RESPONDENT: United States
LOCATION: United States Penitentiary
DOCKET NO.: 11-10362
DECIDED BY: Roberts Court (2010-2016)
LOWER COURT: United States Court of Appeals for the Third Circuit
CITATION: 569 US (2013)
GRANTED: Sep 25, 2012
ARGUED: Feb 19, 2013
DECIDED: Mar 27, 2013
Anthony A. Yang - Assistant to the Solicitor General, Department of Justice, for the respondent in support of reversal and remand
Christopher J. Paolella - for the petitioner (appointed by the Court)
Jeffrey S. Bucholtz - for the Court-appointed amicus curiae in support of the judgment below
Facts of the case
Kim Millbrook was an inmate at the United States Penitentiary, Lewisburg, Pennsylvania. Millbrook alleges that a correctional officer took him to the basement of the Special Management Unit and sexually assaulted him while other officers stood by.

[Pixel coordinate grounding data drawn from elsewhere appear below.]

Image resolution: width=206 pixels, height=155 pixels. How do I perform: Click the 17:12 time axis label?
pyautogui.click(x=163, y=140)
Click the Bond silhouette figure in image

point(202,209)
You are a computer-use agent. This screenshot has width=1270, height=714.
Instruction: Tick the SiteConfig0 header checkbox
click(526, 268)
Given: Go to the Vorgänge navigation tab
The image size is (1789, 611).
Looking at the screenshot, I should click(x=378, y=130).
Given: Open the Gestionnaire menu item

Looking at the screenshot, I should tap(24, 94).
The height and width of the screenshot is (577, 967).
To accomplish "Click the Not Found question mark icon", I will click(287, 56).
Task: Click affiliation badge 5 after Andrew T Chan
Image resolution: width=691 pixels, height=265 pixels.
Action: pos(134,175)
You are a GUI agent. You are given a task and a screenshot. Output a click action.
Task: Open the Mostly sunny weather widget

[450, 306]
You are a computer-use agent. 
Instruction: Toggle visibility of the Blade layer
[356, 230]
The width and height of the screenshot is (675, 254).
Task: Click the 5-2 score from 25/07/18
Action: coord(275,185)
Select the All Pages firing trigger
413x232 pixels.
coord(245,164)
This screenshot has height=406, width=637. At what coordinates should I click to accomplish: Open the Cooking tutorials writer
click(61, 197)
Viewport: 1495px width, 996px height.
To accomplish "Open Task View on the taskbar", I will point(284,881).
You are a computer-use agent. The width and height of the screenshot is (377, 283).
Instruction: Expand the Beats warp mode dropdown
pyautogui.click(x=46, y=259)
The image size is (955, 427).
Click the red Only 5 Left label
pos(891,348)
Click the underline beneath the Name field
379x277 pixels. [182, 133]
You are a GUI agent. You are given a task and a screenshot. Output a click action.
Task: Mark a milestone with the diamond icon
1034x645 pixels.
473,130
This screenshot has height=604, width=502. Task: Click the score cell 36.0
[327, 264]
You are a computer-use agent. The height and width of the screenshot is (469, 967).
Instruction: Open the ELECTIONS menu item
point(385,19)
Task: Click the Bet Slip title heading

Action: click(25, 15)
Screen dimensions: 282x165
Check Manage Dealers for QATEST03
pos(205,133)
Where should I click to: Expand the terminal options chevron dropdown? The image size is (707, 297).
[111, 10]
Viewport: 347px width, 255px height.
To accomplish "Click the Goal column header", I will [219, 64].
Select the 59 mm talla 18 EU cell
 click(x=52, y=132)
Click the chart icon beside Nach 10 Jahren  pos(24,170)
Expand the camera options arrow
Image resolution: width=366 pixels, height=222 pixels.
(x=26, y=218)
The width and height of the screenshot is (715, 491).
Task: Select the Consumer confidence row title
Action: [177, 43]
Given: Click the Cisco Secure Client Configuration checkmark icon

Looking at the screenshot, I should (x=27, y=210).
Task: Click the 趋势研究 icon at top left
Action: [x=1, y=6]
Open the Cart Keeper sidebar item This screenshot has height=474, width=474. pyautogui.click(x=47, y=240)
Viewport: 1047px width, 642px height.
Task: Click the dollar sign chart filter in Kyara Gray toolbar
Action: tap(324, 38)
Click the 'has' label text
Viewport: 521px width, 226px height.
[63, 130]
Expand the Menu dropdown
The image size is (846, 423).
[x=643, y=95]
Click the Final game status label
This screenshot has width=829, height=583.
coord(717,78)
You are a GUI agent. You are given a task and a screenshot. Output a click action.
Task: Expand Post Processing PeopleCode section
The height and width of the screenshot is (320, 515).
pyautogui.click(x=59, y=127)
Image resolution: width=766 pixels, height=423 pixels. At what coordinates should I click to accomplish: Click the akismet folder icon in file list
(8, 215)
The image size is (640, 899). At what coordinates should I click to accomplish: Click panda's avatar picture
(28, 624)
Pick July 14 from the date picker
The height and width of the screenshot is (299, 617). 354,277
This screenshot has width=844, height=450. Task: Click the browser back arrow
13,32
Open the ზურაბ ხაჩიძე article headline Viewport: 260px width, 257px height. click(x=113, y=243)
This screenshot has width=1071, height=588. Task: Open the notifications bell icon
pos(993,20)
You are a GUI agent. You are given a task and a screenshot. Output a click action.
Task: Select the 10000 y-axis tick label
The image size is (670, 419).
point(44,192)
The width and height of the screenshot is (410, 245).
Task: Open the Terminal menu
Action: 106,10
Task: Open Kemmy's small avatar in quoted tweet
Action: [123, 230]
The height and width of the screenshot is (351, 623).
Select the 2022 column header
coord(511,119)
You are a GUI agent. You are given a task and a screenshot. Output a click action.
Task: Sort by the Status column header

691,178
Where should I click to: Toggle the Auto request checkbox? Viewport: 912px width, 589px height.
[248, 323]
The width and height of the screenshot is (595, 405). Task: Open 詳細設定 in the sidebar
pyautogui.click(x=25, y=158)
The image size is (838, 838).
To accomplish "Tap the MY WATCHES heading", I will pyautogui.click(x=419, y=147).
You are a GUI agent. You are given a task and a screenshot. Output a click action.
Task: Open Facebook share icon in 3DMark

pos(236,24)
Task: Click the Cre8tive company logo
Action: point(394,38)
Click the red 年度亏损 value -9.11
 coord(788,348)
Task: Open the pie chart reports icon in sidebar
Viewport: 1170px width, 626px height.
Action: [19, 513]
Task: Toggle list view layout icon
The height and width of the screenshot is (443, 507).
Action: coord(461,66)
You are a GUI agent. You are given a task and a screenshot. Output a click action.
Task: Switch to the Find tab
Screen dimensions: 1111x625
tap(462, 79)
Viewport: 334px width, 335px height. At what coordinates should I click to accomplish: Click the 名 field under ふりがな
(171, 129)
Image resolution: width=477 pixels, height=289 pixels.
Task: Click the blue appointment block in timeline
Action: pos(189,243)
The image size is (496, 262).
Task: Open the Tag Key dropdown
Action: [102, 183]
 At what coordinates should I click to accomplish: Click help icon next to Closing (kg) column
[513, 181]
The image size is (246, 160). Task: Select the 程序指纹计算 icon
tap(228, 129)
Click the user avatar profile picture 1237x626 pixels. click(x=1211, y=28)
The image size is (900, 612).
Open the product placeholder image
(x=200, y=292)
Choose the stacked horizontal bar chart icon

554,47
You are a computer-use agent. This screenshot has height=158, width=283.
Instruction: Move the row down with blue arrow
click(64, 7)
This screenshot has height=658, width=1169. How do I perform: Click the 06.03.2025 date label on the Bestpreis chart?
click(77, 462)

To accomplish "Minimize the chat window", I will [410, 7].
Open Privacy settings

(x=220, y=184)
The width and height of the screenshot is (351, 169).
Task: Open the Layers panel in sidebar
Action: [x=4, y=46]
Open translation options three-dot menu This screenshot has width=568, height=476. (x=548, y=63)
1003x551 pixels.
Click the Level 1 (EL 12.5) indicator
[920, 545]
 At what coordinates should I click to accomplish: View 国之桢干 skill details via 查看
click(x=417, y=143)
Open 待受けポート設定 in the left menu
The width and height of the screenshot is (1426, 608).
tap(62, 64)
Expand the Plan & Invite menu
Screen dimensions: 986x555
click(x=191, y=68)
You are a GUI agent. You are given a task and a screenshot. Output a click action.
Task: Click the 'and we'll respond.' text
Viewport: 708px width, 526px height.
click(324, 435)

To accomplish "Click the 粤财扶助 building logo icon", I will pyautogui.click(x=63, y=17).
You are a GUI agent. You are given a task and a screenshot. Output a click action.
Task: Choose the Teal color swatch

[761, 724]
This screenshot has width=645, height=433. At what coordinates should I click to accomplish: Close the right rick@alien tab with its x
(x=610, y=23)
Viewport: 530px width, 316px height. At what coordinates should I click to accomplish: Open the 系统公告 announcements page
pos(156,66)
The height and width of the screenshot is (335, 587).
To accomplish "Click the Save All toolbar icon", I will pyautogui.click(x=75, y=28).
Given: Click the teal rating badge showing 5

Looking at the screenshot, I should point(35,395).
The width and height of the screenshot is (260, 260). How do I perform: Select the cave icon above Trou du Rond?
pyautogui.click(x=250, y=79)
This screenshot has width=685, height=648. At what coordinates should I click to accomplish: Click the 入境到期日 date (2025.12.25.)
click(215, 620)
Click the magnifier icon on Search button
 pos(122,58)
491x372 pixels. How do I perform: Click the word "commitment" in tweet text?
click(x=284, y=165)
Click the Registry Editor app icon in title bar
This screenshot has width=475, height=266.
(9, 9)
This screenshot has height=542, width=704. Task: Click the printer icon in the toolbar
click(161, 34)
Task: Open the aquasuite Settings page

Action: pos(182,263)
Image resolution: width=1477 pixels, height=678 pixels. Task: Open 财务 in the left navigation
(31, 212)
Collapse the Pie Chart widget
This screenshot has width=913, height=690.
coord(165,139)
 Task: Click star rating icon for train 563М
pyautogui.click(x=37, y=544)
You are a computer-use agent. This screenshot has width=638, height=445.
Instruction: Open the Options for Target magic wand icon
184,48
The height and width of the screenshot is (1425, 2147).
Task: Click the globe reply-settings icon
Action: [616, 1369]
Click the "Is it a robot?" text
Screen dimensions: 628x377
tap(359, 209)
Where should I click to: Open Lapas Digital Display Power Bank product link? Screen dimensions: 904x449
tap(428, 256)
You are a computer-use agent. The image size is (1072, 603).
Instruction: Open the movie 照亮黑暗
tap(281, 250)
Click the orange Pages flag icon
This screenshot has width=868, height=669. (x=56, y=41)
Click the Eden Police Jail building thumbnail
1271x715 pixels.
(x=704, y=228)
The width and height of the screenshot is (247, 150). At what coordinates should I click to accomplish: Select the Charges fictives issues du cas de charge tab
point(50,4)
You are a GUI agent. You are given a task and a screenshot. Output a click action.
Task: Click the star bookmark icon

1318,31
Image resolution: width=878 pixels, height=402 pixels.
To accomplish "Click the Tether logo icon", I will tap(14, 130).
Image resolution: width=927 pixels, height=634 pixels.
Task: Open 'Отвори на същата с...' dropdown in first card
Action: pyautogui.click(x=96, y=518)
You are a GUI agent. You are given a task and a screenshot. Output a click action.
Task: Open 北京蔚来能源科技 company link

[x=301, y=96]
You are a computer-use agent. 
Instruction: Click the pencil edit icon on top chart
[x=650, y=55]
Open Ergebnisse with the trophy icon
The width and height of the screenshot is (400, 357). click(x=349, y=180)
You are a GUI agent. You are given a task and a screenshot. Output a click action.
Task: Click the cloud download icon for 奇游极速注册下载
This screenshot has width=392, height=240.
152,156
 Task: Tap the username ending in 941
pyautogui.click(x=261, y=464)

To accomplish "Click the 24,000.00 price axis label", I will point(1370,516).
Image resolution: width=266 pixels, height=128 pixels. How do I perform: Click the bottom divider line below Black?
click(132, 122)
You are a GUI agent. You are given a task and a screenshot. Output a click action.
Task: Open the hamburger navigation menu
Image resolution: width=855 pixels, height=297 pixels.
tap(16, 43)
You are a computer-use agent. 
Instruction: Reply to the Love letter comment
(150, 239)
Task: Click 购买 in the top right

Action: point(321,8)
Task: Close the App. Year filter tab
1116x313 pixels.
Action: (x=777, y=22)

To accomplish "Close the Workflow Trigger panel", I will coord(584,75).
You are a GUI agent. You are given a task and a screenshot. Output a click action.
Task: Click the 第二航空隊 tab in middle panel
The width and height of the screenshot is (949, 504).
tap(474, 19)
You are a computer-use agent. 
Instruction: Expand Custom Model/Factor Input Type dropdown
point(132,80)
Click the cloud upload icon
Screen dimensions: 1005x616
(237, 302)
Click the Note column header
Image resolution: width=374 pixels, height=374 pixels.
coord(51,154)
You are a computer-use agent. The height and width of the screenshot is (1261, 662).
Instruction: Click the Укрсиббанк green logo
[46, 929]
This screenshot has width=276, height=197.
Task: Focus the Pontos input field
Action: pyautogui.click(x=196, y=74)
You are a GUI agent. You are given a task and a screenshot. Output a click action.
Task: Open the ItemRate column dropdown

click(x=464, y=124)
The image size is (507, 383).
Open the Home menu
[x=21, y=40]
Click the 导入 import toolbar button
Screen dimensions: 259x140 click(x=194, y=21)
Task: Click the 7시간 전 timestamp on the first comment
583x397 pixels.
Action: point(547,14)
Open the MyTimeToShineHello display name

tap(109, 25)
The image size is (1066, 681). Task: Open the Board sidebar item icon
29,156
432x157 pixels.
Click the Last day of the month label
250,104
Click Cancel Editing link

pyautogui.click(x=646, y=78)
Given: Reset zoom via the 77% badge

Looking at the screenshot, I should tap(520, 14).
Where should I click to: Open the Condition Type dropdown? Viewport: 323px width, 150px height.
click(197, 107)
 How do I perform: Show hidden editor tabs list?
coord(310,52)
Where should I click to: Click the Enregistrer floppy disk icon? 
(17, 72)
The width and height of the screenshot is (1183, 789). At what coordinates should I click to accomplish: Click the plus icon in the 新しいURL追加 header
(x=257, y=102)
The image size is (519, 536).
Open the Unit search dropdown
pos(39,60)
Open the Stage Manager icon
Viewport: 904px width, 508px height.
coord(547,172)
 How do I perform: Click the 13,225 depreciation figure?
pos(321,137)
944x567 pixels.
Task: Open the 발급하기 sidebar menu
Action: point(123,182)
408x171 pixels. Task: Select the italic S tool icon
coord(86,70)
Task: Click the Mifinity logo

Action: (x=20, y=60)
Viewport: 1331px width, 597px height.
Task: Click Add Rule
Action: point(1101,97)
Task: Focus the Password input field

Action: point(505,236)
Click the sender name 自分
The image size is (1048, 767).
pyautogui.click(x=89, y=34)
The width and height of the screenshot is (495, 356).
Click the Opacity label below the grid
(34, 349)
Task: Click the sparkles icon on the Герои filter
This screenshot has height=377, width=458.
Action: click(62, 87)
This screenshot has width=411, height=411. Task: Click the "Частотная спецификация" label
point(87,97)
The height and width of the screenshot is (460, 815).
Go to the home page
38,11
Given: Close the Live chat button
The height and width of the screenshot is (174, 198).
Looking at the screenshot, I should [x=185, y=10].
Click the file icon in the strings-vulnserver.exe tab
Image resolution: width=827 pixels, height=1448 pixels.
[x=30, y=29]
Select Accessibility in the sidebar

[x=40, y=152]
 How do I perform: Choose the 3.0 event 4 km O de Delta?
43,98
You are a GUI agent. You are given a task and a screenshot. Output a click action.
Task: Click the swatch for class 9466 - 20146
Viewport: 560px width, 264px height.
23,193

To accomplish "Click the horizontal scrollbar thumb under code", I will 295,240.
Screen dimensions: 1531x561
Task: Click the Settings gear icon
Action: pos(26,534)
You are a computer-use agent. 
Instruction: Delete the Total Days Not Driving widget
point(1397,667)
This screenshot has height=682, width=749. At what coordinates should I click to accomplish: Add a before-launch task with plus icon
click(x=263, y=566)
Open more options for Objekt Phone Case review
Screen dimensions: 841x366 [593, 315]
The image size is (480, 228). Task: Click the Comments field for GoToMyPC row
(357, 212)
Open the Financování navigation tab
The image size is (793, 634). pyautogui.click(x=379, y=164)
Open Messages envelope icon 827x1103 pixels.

Millbrook filed a complaint under the Federal Tort Claims Act (FTCA) alleging sexual assault. Under 28 U.S.C. §2680(h), the United States is not liable for the intentional torts of its employees, except for certain torts committed by law enforcement officials. Pooler v. United States, 787 F.2d. 868 (1986) limited claims that arise under §2680(h) to intentional torts by a law enforcement officer while executing a search, seizing evidence, or making arrests for violations of federal law. The district court granted summary judgment in favor of the United States, holding that Millbrook's claim was precluded by Pooler. The U.S. Court of Appeals for the Third Circuit affirmed, noting that the definition of seizure is limited to seizure of evidence.
Does 2680(h) allow claims against the United States for the intentional torts of prison guards who are not exercising authority to execute searches, to seize evidence, or to make arrests for violations of Federal law?
Media for Millbrook v. United StatesAudio Transcription for Oral Argument - February 19, 2013 in Millbrook v. United States
Audio Transcription for Opinion Announcement - March 27, 2013 in Millbrook v. United States
John G. Roberts, Jr.:
Thomas has our opinion this morning in case 11-10362, Millbrook versus United States.
This case comes to us on a writ of certiorari to United States Court of Appeals for the Third Circuit.
The Federal Tort Claims Act, FTCA waives the Federal Government sovereign immunity from suit for various tort claims.
Petitioner Kim Millbrook, a federal prisoner filed a suit under the FTCA alleging that prison officials sexually assaulted and battered him.
The Government moved to dismiss arguing that Millbrook could not be cover because Section 26 (a) (d) (h) of the FTCA, known as the “intentional tort exception” preserves the United States sovereign immunity from claims for intentional torts.
Millbrook argued that the intentional tort exception was inapplicable because of the so-called, “law enforcement proviso”.
This provision of the FTCA authorized a suit for certain intentional torts committed by federal law enforcement officers.
The Third Circuit disagreed with Millbrook.
It held that the law enforcement proviso only waives sovereign immunity when the federal officer's conduct occurs in the course of executing a search, seizing evidence for making an arrest.
The Court, thus, concluded that Millbrook's claims were barred.
In an opinion filed with the clerk today, we reversed the judgment of the Third Circuit.
The FTCA's law enforcement proviso waive sovereign immunity for any claim “arising out of assault or battery” that is based on the acts or omissions of law enforcement officers of the United States Government.
So long as the officer is acting within the scope of this employment, the proviso defines law enforcement officer to mean any officer of the United States who is empowered by law to execute searches, seize evidence, or to make arrest for violations of Federal law.
The question is whether the law enforcement proviso waives sovereign immunity for Millbrook's assault and battery claims.
The Court of Appeals have taken three different approaches to the law enforcement proviso.
The Third Circuit limits the waiver to cases where law enforcement officers are executing a search, seizing evidence, or making an arrest.
The Ninth Circuit's approach was slightly broader and holds its sovereign immunity as waived if a tort is committed while law enforcement officers are engaged in “law enforcement activity.”
The final approach adapted by the Fourth Circuit only requires officers to be acting within the scope of their employment.
We agreed with the last approach because it is consistent with the plain meaning of the statute.
The law enforcement proviso states when a law enforcement officers act or mission give rise to a tort claim under FTCA.
The challenged conduct must arise from 106 enumerated intentional torts and the officer's acts or missions must fall within the scope of this office, his office or employment.
Nothing else in the text further qualifies what acts or missions trigger liability under the FTCA.
For this reason and other stated in the opinion, we hold that the law enforcement proviso extends to acts or missions of law enforcement officers that arise within the scope of their employment.
The opinion of the Court is unanimous.